Here are some thoughts for the Acceptable Use Policy:

* A project name and description and project/scientific goals to help the operator judge the merit of the request.

* No spamming, DDoS'ing, spoofing, other bad stuff, ...

* Zero expectation of privacy.  The SETI Institute reserves the right to login and look around. This will be a huge deterrence to the bad stuff I mentioned above.

* Wasting CPU cycles isn't that big of a deal because Amazon charges by the hour even if the CPU is idle.  Requested CPU-hours is what is important.  All reservations should be setiQuest related but it's probably not worth focusing on CPU usage abuse.

* A project completion report should be written and posted somewhere. I'm thinking something like a simple lab report or a notebook entry. "Description, procedure, results, conclusion." This way the SETI Institute gets something back for letting you use a resource.  A stack of volunteer scientific reports would have a positive effect on setiQuest's public image. Other people might find these reports useful too.  The completion report would also be helpful to the SETI Institute for determining if future resources should be granted to that user.

Anders Feder
Offline
Joined: 2010-04-22
Posts: 618
Science reports are a good

Science reports are a good idea, but I don't think it should be a firm requirement - useful services can be envisioned that don't in themselves produce measurable science results (e.g. the sandbox).  But in the request people would have to satisfy SI that the resources will be put to good use.

Anders Feder
Offline
Joined: 2010-04-22
Posts: 618
Update

I've installed the AWS SDK for PHP on a new instance and succesfully connected to my own AWS account with it. This simple example just dumps information about availability zones: http://ec2-184-73-59-128.compute-1.amazonaws.com/cloudreserve/api/test.php

Anders Feder
Offline
Joined: 2010-04-22
Posts: 618
Identity

Rob has created an user 'identity' for me under the main setiQuest account: http://aws.amazon.com/iam/

I now need Avinash to approve of Rob associating management rights with this user identity, so it can start and stop instances on behalf of the service.

Anders Feder
Offline
Joined: 2010-04-22
Posts: 618
I've succesfully connected to

I've succesfully connected to the setiQuest AWS account via the SDK.
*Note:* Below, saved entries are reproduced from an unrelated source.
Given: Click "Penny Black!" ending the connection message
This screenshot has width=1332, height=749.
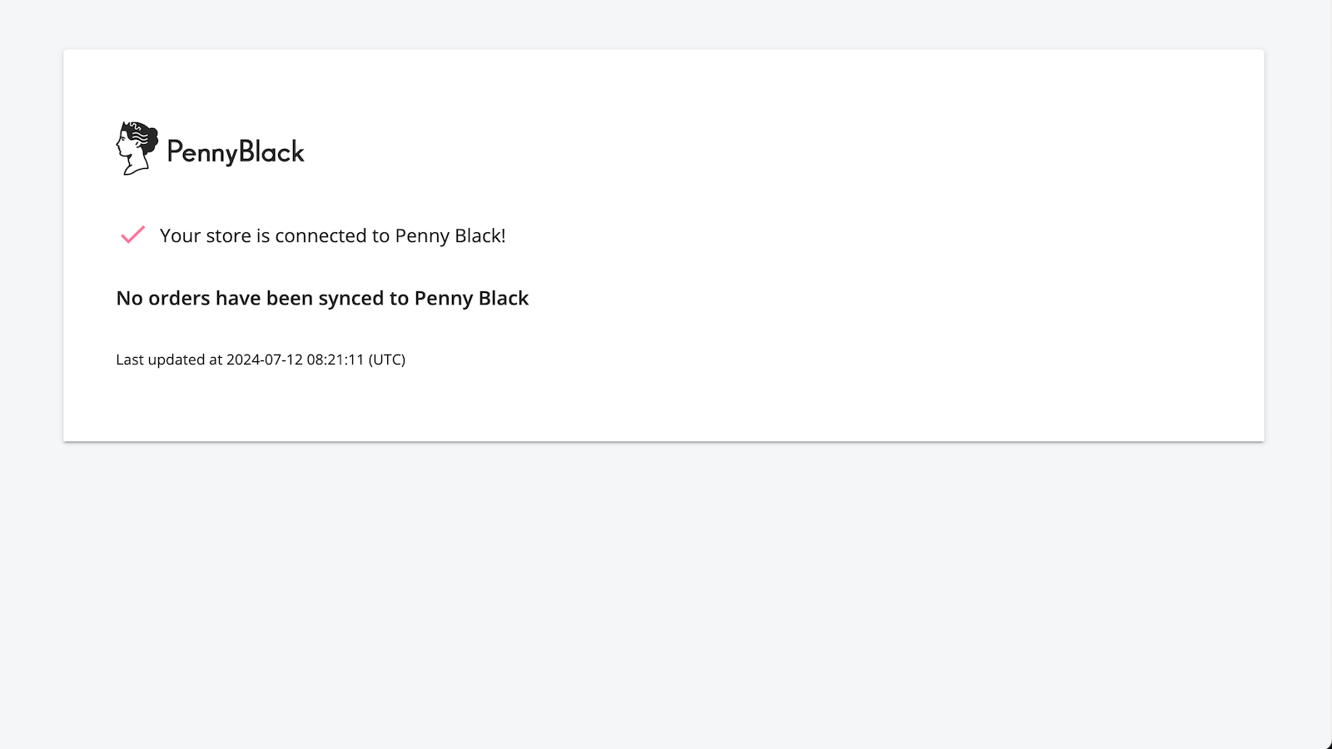Looking at the screenshot, I should coord(450,236).
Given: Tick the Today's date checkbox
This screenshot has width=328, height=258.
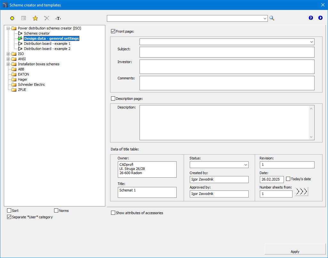Looking at the screenshot, I should tap(288, 179).
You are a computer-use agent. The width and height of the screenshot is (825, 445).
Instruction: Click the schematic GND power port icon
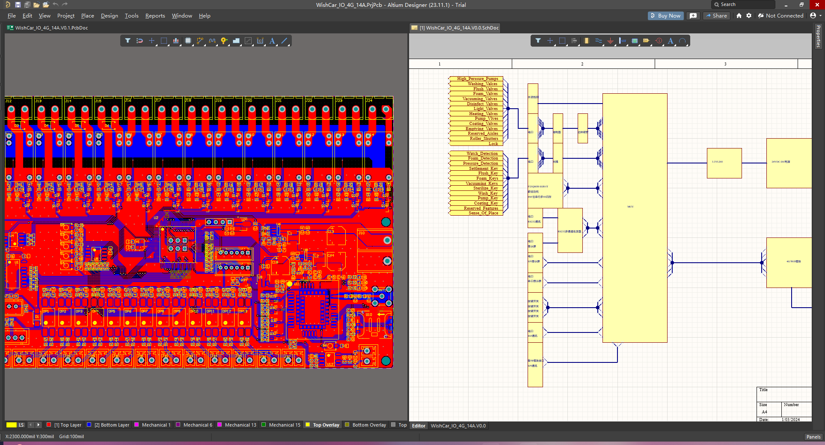(611, 41)
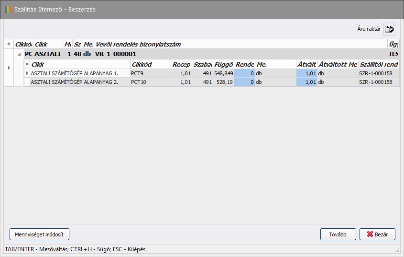
Task: Click the app icon in title bar
Action: [8, 9]
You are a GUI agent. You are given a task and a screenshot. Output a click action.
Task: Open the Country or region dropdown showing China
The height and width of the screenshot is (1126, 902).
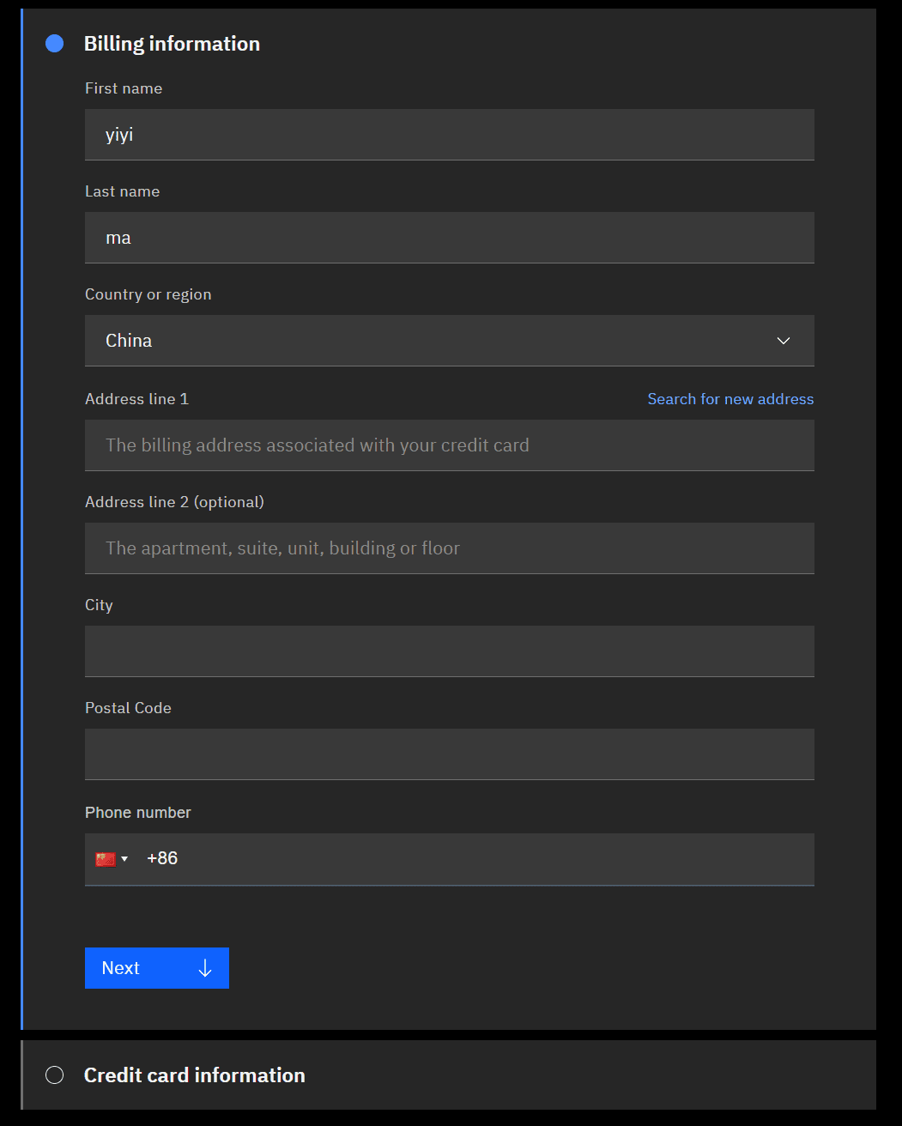click(x=429, y=341)
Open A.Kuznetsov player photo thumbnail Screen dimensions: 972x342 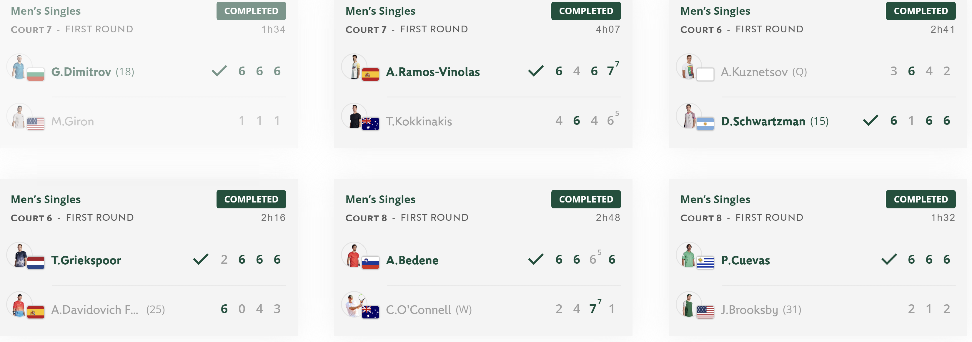coord(689,67)

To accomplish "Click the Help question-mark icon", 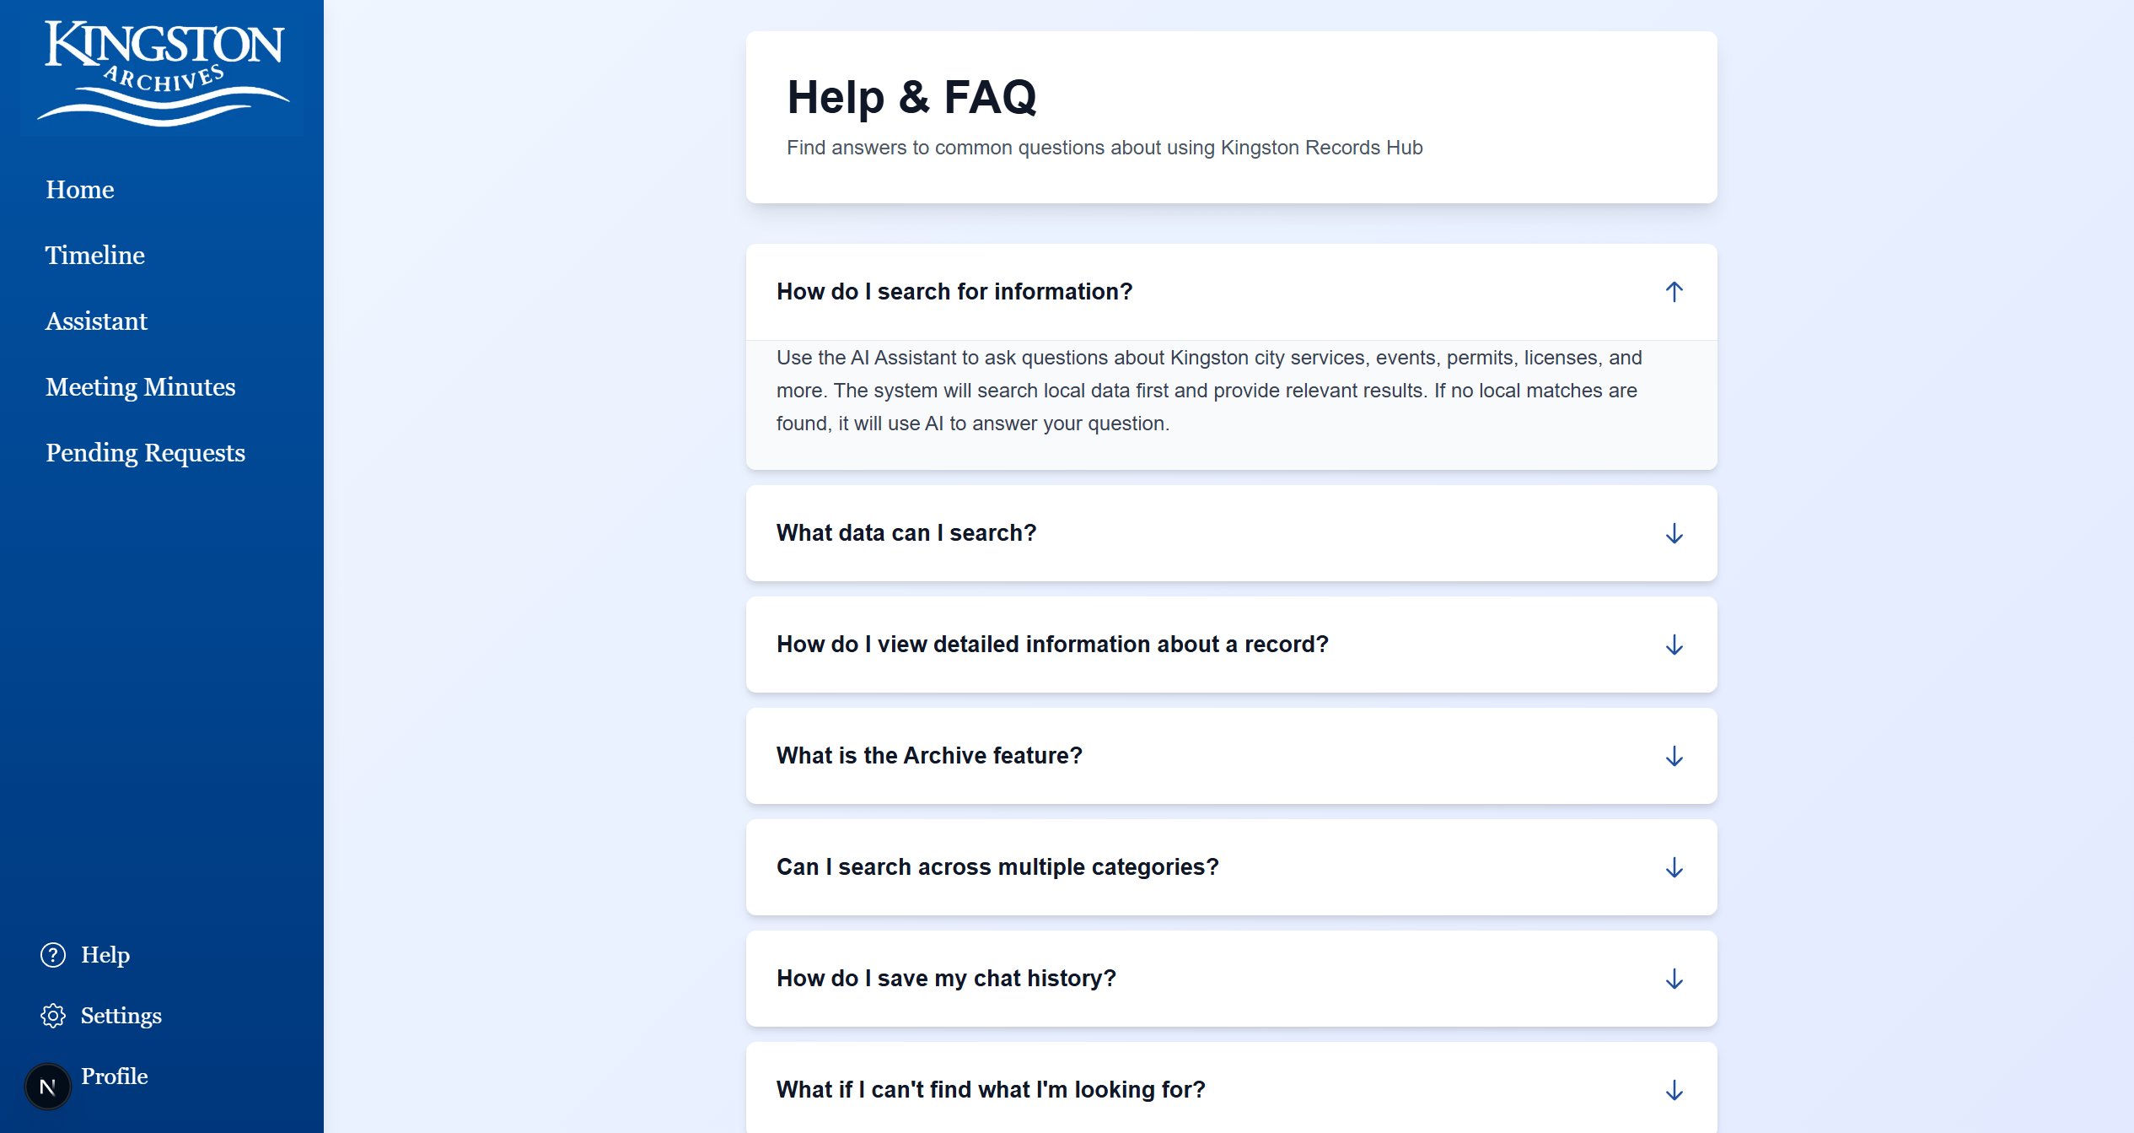I will [x=53, y=955].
Now I am working on the reservation system itself, i.e. the database.

The code tree I am working on will be available here: https://github.com/andersfeder/setiquest-cloudreserve

Anders Feder
Offline
Joined: 2010-04-22
Posts: 618
Here is how the UI will look

Here is how the request UI will look to begin with: http://ec2-184-73-59-128.compute-1.amazonaws.com/cloudreserve/request.php

(Completely unstyled, but this can be rectified later on.)

sigblips
sigblips's picture
Offline
Joined: 2010-04-20
Posts: 733
OK, looks good, here are my

OK, looks good, here are my thoughts:

* Missing region and zone controls. These controls are useful for eliminating regional transfer charges and reducing latency. I've done some latency testing and there are other ramifications too. I would like to discuss "regions and zones" at the next IRC meeting. The setiQuest project should select an "official" region and zone but there are reasons why this won't be so simple. Best for these details to be in a different thread.

* The VM image ID should probably default to the basic Amazon or SuSE 64-bit AMI. Just curious, what is ami-3ac33653? The only info I can find about it is the manifest text of amzn-ami-0.9.8-beta.i386-ebs.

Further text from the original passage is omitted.